In the current study, re-bleeding did not occur in patients who received a previous form of management for tumor bleeding before EBRT treatment ( p = 0.026). The reasons for this may be a result of tumor bleeding focus to respond easily or remained effect of the prior hemostatic management.
The role of concurrent chemotherapy to control bleeding has not been determined. Asakura et al. [ 7] reported that concurrent chemotherapy decreased the number of re-bleeding events, and Kim et al. [ 13] reported the use of concurrent chemotherapy usually resulted in an improved OS. The current study displayed a trend indicating better symptom response rates (100.0% vs. 62.9%, p = 0.079). All patients that received concurrent chemoradiotherapy demonstrated a response to EBRT.
Several studies have used the ratio of the period of symptom relief to the patient’s remaining life multiplied by 100 for evaluating the efficacy of EBRT for the palliation of symptoms caused by tumors [ 9, 13, 15, 16]. The aforementioned index concerning the use of EBRT for bleeding control was reported to have a median of 70% by Kim et al. [ 13], and a mean of 92.5% by Tey el al. [ 9]. In the present study, this index ranged from 30% to 100% (median, 100%). Tumor bleeding could induce malnutrition and dehydration, which can impede proper cancer treatment. Having a higher index may result in an improvement of patients’ quality of life [ 11].
There are certain limitations with respect to the inherent biases associated with a retrospective study design. There was uncertainty in assessing subjective toxicity that may result in an underestimation of toxicity. EBRT treatment was interrupted for 13 patients; 5 patients (17.2%) with response to RT and 11 (84.6%) with non-response to RT. The most common cause of interruption was a poor general condition. There is a possibility of selection bias that patients with a better performance status were prescribed higher doses of radiation resulting in a better response to RT. Although there was a small sample size in the present study, the number of patients was comparable to published studies [ 7, 12, 13, 18, 19].

Conclusion

In conclusion, EBRT is a feasible and effective treatment modality for the palliation of tumor bleeding in patients with advanced gastric cancer. The current study demonstrated that a BED 10 ≥ 36 Gy may result in an improved response to EBRT in the treatment of gastric tumor bleeding.

Acknowledgements

Not applicable.

Funding

The authors declare that there is no funding received for this study.

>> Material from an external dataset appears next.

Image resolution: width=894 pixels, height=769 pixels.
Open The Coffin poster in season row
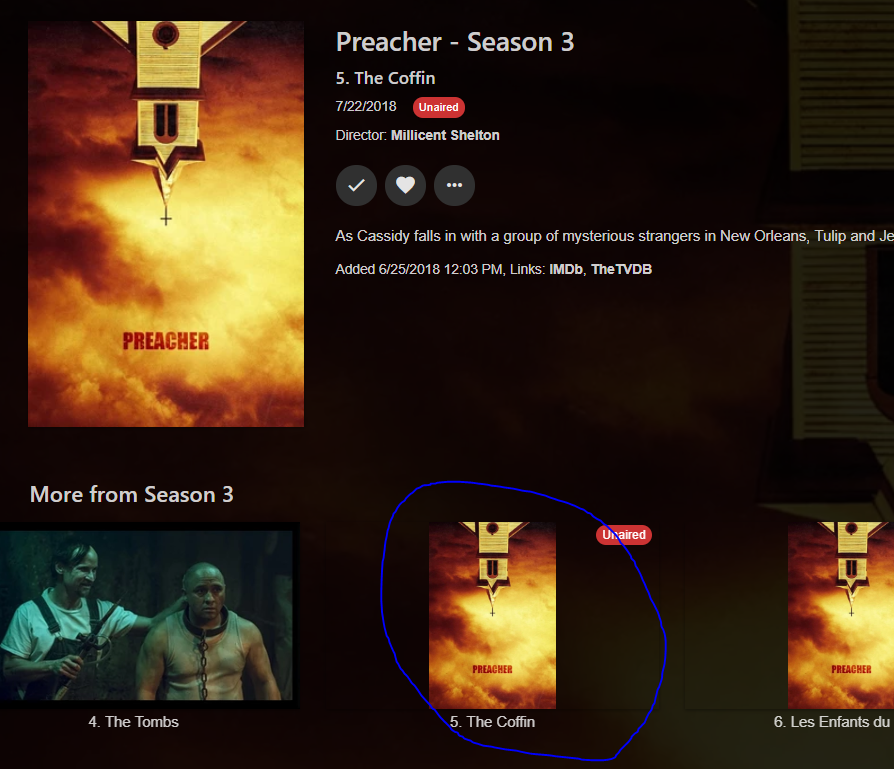coord(492,616)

Availability of data and materials

The datasets analysed during the current study available from the corresponding author on reasonable request, and the access should be followed by administrative permission after review.

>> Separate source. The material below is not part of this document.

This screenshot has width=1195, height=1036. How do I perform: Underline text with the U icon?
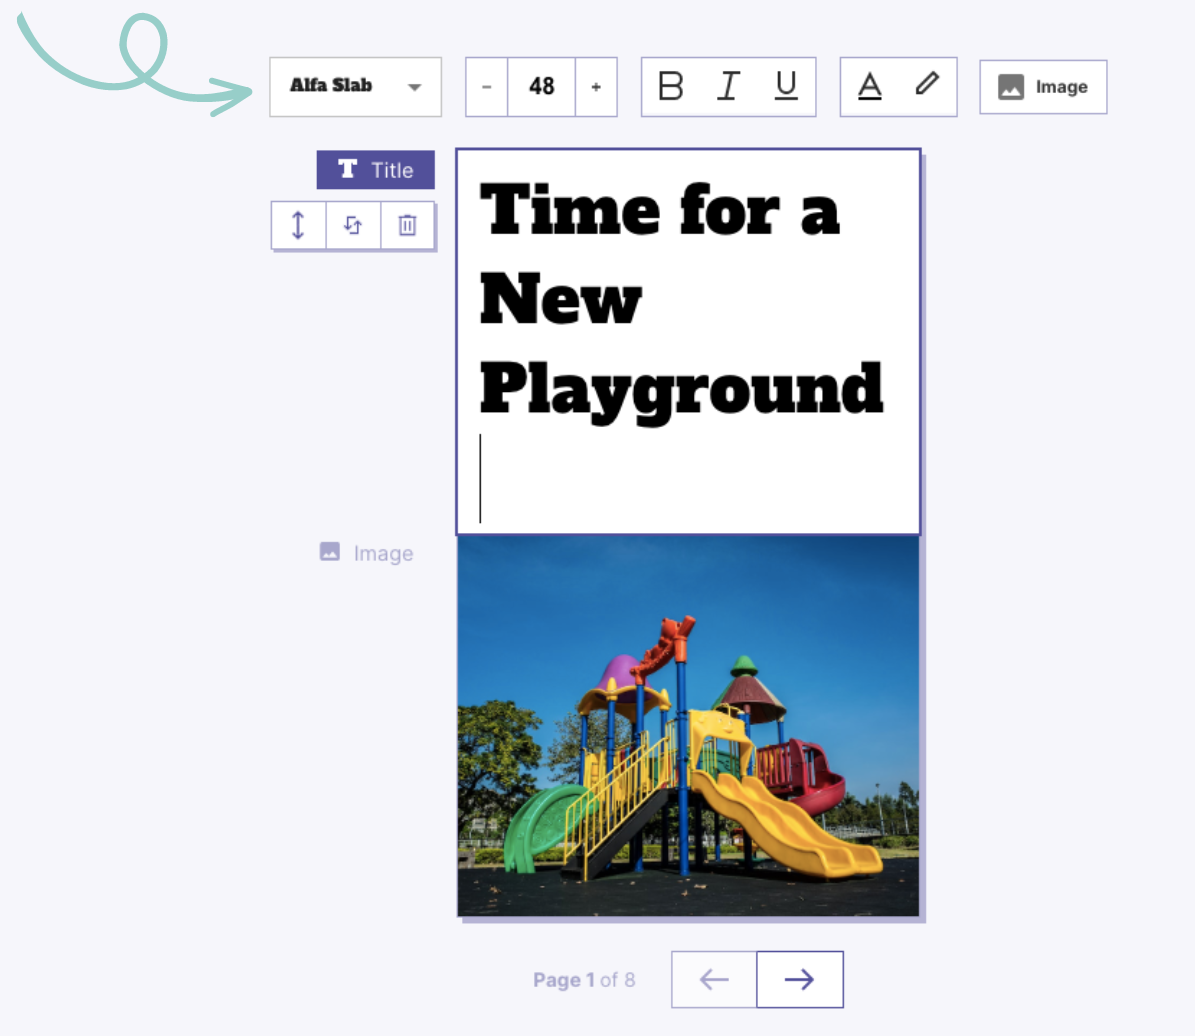coord(786,87)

Ethics approval and consent to participate

This study was approved by the Institutional Review Board of Catholic University of Korea (IRB number: KC14RISI0279). Written human subject consent was not necessary, because this study was based on the retrospective chart review. The Institutional Review Board of Catholic University of Korea approved the waiver.

Consent for publication

Not applicable.

Competing interests

The authors declare that they have no competing interests.